## Task instructions:
Before you reproduce the entries that follow, strip out any image they contain and keep the rest exact.

Data for processing START

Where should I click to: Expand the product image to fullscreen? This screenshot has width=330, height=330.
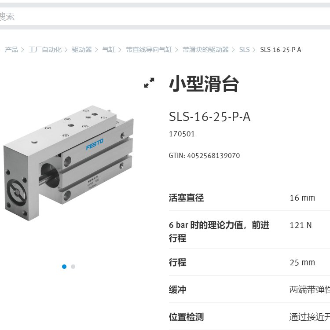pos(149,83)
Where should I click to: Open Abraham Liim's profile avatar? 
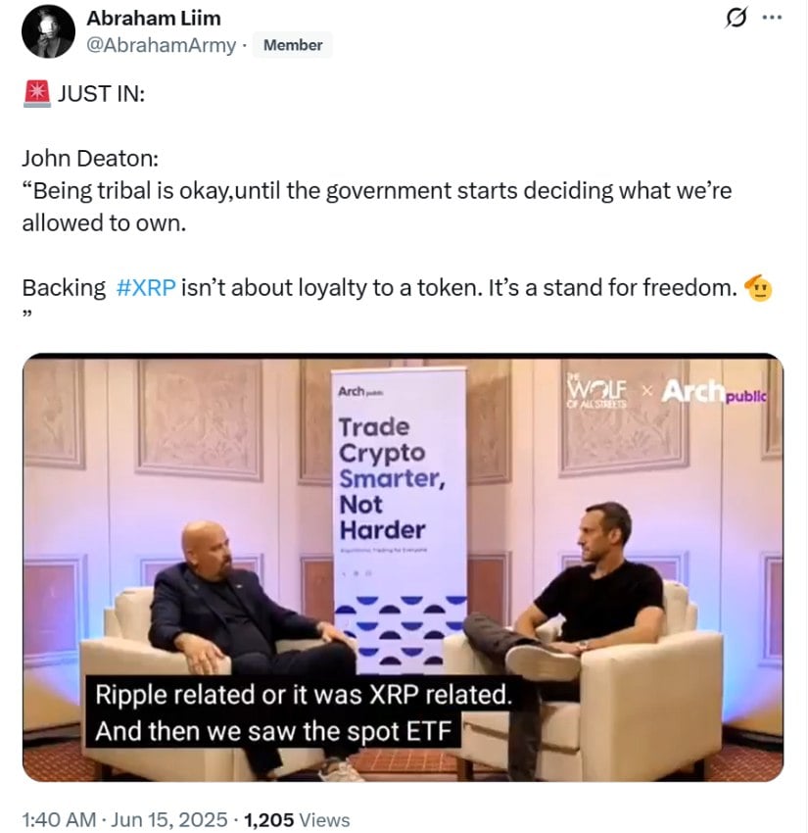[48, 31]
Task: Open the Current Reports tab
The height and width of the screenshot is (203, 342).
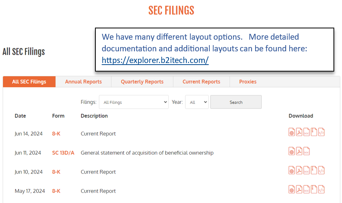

Data for processing END

## Your solution:
Where should I click to: Expand the product image to fullscreen? This screenshot has width=330, height=330.
pos(149,83)
Where should I click to: Open Abraham Liim's profile avatar? 
[48, 31]
Task: Open the Current Reports tab
The height and width of the screenshot is (203, 342).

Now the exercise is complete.